Author | Vernon Everett |
Compatibility | Xymon 4.2 |
Requirements | It monitors zones, so I guess Solaris is pretty important. |
Download | None |
Last Update | 2013-08-02 |
I wanted a single unified view of zone memory utilsation, to assist with resource allocation improvements.
Then I added the swap utilisation, and then added graphing too, just for the hell of it.
Under certain circumstances, the graphing is useful, under others, not so much.
Then I added alerting for when thresholds were breached.
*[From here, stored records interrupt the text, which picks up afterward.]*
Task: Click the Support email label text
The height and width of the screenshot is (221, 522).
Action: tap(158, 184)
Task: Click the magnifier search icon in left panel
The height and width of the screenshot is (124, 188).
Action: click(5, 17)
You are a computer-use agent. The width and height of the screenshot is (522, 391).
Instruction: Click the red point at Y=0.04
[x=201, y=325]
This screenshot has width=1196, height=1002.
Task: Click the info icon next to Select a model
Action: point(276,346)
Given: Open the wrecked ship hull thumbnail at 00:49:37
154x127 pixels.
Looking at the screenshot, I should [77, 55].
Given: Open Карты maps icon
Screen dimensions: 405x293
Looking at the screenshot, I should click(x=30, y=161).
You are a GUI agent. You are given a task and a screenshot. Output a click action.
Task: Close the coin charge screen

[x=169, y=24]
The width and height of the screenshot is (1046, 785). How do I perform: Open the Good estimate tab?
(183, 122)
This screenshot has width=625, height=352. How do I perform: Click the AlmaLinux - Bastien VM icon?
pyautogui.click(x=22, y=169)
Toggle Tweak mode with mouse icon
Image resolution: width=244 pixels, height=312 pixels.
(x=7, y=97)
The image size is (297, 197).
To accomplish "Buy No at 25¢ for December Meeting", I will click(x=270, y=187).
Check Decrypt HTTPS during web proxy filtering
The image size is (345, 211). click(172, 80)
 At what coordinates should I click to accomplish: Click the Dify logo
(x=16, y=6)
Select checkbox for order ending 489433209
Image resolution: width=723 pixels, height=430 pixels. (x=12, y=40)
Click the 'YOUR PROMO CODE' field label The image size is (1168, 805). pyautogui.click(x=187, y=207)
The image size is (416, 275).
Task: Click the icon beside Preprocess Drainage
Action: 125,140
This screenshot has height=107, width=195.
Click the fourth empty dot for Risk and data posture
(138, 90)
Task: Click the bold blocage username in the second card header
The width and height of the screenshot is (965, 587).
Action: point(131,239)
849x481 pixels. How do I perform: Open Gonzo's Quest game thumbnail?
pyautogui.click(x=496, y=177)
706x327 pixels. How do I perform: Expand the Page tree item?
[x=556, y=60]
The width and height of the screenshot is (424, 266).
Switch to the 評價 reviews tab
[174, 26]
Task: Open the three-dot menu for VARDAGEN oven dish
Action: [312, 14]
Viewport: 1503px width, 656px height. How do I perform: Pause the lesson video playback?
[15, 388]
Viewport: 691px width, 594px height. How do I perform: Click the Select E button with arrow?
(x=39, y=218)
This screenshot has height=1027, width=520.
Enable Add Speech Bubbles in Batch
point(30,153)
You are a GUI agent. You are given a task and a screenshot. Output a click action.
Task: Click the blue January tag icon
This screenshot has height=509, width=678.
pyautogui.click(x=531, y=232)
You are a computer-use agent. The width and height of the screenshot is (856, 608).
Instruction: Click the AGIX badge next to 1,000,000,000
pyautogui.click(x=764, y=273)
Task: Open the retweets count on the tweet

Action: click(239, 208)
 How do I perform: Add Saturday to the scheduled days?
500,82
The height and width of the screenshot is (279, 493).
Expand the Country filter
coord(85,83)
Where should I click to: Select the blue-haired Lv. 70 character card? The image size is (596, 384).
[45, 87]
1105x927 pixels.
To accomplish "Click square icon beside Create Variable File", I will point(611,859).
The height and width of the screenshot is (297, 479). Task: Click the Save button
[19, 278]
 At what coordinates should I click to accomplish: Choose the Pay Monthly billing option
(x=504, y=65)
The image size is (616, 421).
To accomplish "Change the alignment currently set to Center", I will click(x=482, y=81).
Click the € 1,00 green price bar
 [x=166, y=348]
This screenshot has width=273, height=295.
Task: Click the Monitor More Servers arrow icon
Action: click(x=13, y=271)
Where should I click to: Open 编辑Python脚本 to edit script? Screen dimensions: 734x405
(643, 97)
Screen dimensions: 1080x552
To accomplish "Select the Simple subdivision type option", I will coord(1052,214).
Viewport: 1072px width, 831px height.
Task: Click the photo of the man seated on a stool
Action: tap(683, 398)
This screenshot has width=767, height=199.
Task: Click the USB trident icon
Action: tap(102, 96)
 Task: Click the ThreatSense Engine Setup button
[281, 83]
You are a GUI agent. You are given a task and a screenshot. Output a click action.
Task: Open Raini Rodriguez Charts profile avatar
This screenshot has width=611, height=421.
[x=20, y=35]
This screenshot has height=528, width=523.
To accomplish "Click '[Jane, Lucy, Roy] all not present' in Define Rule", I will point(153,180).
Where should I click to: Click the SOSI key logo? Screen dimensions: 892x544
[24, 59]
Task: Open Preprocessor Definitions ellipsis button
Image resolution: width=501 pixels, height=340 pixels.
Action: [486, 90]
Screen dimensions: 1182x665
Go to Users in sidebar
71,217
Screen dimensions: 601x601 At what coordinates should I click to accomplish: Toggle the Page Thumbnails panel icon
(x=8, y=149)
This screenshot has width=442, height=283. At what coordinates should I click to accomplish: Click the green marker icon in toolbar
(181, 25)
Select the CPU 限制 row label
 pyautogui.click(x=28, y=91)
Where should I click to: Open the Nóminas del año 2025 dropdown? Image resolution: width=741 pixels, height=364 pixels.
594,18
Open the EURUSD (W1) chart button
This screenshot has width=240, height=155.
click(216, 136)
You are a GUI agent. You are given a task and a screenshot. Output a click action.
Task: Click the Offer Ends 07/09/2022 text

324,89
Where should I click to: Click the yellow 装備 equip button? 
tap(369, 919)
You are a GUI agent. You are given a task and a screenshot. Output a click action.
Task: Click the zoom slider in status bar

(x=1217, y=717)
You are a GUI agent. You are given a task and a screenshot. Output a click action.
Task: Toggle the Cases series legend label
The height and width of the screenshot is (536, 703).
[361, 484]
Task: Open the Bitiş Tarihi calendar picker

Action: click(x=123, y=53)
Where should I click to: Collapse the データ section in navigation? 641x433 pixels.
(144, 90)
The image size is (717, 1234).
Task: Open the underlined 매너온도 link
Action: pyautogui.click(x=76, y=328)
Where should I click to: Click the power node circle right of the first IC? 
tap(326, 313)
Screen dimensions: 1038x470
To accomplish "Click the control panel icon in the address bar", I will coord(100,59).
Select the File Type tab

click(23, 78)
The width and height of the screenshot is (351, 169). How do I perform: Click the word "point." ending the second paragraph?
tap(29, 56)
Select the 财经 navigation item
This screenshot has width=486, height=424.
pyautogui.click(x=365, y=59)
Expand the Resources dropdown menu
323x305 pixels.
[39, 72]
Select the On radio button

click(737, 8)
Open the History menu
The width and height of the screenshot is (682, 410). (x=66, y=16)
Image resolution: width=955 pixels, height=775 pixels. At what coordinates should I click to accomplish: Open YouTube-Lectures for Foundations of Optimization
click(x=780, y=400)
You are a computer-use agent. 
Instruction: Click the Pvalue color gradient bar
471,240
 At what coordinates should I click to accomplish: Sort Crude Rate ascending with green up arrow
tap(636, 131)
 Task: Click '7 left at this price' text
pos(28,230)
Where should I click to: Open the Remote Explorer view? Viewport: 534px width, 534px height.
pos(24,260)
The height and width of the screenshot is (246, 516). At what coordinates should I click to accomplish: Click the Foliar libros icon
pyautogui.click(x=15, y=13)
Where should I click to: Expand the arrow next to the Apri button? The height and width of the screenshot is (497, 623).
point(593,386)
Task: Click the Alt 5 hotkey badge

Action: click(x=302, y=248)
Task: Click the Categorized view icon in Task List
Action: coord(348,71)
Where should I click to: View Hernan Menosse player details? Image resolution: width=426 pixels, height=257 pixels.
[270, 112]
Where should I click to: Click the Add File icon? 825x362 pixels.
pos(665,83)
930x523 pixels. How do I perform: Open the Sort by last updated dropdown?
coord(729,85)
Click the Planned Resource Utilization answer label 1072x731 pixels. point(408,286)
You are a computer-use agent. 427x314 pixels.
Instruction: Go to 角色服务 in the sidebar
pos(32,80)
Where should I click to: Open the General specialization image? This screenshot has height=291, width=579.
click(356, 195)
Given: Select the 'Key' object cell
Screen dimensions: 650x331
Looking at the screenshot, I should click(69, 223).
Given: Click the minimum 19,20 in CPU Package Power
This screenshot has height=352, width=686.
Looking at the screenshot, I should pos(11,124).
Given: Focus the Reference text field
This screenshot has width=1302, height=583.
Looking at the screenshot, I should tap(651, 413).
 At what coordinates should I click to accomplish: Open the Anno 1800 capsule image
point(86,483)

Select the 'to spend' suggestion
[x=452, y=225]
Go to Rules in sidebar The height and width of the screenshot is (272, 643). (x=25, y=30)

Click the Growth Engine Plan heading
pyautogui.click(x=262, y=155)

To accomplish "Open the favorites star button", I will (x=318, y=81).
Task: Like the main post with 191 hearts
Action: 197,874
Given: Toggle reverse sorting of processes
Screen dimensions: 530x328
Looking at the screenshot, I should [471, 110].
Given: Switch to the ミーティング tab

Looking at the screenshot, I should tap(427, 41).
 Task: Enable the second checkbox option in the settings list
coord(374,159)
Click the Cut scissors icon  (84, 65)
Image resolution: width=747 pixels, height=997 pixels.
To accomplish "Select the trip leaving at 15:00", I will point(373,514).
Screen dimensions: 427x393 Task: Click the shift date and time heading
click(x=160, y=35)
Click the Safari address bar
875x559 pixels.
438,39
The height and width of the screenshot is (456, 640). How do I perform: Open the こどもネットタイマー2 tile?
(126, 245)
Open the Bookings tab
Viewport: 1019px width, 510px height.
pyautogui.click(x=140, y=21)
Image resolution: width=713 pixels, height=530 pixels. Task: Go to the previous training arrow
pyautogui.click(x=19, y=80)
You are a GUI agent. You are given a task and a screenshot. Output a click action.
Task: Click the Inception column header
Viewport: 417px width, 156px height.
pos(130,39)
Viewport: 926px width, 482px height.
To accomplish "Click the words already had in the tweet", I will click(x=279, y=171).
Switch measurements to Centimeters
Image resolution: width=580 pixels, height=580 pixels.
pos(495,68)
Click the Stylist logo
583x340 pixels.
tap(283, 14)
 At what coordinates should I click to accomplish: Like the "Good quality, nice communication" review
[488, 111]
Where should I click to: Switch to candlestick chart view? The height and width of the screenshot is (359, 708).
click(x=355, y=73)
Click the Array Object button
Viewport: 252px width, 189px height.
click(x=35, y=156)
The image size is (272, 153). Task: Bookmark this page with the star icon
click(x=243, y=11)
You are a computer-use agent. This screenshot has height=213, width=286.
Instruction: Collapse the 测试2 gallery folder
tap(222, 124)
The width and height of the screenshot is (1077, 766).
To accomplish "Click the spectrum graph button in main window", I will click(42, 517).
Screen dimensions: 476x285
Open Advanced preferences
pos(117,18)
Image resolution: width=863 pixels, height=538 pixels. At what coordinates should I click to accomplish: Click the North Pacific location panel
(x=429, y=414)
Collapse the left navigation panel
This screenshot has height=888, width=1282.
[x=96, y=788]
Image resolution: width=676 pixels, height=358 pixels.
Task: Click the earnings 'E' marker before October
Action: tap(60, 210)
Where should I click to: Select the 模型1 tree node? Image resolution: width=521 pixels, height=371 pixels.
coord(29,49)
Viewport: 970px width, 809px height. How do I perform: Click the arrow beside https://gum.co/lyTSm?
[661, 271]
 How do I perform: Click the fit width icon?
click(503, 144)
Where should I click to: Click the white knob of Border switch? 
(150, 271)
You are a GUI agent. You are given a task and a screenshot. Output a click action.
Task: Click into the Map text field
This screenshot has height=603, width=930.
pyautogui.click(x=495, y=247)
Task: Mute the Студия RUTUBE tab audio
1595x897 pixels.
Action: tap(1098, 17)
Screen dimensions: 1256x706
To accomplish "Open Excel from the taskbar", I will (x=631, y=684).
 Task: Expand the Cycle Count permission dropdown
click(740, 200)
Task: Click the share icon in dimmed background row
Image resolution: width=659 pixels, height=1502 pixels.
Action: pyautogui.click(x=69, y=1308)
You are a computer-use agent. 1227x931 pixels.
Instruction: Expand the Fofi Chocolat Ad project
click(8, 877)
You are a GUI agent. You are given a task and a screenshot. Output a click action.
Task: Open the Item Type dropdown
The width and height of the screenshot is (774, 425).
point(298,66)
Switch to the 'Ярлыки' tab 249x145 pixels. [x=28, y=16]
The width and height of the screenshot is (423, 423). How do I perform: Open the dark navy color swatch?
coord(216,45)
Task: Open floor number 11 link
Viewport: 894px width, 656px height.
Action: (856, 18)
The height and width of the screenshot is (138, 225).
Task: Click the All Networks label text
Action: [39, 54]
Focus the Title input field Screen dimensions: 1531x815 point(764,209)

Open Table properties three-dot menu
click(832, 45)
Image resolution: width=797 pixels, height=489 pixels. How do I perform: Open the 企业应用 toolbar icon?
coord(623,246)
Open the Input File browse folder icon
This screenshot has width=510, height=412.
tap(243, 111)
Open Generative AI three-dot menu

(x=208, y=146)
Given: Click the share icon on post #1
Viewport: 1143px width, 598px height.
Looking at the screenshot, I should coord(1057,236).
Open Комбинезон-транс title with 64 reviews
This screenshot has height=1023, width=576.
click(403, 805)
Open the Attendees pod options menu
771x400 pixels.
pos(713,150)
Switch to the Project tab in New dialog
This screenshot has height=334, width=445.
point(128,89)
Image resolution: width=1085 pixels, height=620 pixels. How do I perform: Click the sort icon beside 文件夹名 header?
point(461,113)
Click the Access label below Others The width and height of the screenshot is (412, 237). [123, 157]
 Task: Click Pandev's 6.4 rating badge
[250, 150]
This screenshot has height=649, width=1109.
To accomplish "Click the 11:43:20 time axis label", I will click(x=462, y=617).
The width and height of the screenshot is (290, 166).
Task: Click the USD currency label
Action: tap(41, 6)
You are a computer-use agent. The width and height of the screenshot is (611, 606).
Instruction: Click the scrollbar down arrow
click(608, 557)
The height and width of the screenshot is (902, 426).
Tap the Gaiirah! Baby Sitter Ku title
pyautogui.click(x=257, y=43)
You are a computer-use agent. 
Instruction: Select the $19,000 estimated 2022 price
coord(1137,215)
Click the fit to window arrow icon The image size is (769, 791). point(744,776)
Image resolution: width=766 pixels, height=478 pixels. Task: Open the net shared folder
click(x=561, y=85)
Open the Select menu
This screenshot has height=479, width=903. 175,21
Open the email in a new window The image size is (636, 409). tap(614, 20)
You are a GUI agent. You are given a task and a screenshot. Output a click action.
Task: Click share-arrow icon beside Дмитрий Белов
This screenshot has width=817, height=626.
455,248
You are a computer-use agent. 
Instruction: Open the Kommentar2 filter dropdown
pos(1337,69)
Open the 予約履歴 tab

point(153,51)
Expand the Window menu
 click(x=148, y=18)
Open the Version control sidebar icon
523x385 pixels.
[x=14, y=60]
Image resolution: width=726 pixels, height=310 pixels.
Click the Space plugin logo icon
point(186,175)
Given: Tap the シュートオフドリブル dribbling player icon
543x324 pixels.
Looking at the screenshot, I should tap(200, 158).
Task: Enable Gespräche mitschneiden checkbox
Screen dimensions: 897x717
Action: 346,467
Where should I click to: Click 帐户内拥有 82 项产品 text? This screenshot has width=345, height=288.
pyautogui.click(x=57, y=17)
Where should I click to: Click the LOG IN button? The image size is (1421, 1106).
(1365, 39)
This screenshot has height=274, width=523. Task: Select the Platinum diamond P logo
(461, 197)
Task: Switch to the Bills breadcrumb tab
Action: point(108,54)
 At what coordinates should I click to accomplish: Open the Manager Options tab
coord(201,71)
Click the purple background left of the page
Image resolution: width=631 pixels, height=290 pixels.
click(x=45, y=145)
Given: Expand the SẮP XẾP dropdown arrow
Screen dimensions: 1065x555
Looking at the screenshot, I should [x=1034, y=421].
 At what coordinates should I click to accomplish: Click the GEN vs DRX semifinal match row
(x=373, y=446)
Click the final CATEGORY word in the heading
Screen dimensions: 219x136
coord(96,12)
NOTE : Only runs in the global zone.
Client side
Copy script to $XYMONCLIENTHOME/ext in the normal way.
Make sure it's executable.
Server side
If you want graphing, add the following to xymonserver.cfg
SPLITNCV_zmem="*:GAUGE"
And add the following to TEST2RRD=
zmem=ncv
and GRAPHS=
zmem::4
also in xymonserver.cfg
Then add the following to graphs.cfg
[zmem]
FNPATTERN ^zmem,(.*).rrd
TITLE Zone %Memory Utilisation
YAXIS %
-l 0
-u 100
DEF:p@RRDIDX@=@RRDFN@:lambda:AVERAGE
LINE2:p@RRDIDX@#@COLOR@:@RRDPARAM@
GPRINT:p@RRDIDX@:LAST: \: %5.1lf (cur)
GPRINT:p@RRDIDX@:MAX: \: %5.1lf (max)
GPRINT:p@RRDIDX@:MIN: \: %5.1lf (min)
GPRINT:p@RRDIDX@:AVERAGE: \: %5.1lf (avg)\n
#!/usr/bin/ksh
if [ "$(/usr/bin/zonename)" != "global" ]
then
echo "I only run in global zones."
exit 1
fi
SWAPRED=90
SWAPYEL=75
MEMRED=95
MEMYEL=80
TEMPFILE=$XYMONTMP/zonemem.tmp
COLOUR=green
ALERT_HIGH_SWAP=true
ALERT_HIGH_MEM=true
typeset -L10 ZONE
typeset -R5 MEMCAP SWAPCAP CAP
typeset -R6 PCT_USED PCTSWAP
typeset -R8 MEMUSED MEMFREE TOTMEMFREE GLOBUSED RSS PCT_USEDG SWAP
# If we count the ZFS cache as free mem, then set this to true.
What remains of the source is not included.